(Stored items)
*** Begin section ***

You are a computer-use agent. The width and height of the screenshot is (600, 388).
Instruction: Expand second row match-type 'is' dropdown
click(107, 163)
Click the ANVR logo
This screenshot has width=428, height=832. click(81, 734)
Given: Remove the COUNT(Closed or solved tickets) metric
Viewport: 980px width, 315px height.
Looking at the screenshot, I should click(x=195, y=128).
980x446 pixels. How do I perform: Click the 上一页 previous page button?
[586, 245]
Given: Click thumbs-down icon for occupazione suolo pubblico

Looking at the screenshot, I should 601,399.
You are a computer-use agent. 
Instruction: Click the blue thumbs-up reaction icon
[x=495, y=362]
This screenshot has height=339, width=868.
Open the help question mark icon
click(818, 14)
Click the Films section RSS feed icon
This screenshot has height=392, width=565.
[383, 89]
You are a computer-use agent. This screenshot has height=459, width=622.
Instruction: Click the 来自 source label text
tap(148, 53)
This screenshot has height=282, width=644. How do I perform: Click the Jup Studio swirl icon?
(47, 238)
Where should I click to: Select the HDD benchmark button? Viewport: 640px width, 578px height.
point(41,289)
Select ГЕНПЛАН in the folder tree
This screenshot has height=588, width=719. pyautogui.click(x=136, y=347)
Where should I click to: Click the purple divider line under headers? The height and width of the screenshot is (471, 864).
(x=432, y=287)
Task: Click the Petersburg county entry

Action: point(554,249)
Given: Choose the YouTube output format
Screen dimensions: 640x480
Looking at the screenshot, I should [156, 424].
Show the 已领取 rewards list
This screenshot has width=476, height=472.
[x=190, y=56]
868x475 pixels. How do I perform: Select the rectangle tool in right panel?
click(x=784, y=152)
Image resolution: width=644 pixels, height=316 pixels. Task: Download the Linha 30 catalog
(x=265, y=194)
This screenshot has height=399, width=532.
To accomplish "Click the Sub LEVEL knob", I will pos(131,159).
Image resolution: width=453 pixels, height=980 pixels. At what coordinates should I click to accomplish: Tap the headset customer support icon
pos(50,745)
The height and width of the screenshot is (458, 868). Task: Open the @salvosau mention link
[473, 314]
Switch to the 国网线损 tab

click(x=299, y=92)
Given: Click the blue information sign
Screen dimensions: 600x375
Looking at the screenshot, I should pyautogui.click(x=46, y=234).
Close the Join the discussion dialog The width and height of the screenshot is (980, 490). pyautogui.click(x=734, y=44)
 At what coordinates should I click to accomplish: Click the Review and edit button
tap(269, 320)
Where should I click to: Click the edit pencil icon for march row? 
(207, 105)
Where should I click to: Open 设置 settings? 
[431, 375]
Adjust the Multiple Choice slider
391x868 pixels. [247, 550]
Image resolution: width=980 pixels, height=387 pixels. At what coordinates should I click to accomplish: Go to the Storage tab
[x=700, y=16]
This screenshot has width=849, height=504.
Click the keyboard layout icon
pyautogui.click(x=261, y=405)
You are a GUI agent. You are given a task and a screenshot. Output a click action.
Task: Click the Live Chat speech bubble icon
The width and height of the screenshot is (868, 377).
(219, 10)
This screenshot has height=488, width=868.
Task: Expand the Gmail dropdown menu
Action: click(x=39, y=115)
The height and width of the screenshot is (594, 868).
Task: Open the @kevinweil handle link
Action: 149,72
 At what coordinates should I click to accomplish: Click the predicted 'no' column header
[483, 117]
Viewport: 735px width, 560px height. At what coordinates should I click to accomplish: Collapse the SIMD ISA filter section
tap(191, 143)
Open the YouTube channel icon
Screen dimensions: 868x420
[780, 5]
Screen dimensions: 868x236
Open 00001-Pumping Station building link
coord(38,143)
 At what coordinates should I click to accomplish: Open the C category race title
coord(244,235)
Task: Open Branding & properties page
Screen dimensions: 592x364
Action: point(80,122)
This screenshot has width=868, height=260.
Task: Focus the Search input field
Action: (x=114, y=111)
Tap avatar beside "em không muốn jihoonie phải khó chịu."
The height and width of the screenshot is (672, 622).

*** End section ***

• **EXERCISE OBJECTIVE**:
Each line of the entries where the string "computer" occurs should be shown.

• **TASK RESPONSE**:
You are a computer-use agent. The width and height of the screenshot is (600, 388).
You are a computer-use agent. 
You are a computer-use agent. This screenshot has height=459, width=622.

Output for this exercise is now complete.